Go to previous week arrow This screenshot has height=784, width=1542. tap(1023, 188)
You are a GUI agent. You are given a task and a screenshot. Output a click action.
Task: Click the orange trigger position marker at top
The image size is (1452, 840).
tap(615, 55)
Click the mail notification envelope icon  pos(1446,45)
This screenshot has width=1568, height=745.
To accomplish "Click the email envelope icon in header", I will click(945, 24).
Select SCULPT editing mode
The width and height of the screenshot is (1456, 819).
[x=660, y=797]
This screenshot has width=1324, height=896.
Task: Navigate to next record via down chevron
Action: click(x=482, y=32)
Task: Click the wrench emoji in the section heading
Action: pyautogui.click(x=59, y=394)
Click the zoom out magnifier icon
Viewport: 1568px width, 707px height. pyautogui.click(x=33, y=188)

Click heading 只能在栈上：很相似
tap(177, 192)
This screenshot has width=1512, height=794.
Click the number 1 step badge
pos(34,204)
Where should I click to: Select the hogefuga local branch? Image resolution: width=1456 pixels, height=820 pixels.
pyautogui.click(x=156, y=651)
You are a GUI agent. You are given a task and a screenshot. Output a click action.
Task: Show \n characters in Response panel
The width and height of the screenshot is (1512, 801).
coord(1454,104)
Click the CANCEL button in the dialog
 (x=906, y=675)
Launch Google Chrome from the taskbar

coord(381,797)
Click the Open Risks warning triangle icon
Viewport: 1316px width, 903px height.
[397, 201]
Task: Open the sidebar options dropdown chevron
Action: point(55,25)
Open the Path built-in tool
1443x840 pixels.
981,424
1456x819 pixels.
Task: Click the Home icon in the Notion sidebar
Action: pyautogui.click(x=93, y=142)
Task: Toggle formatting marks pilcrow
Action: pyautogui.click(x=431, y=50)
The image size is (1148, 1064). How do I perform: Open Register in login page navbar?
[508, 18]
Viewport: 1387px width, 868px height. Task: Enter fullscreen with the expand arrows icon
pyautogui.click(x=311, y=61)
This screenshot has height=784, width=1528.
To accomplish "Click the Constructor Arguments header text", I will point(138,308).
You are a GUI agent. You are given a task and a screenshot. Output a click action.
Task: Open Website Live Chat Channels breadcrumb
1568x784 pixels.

_____

Anywhere the listing shows the word "envelope", copy the full line.

Click the mail notification envelope icon  pos(1446,45)
To accomplish "Click the email envelope icon in header", I will click(945, 24).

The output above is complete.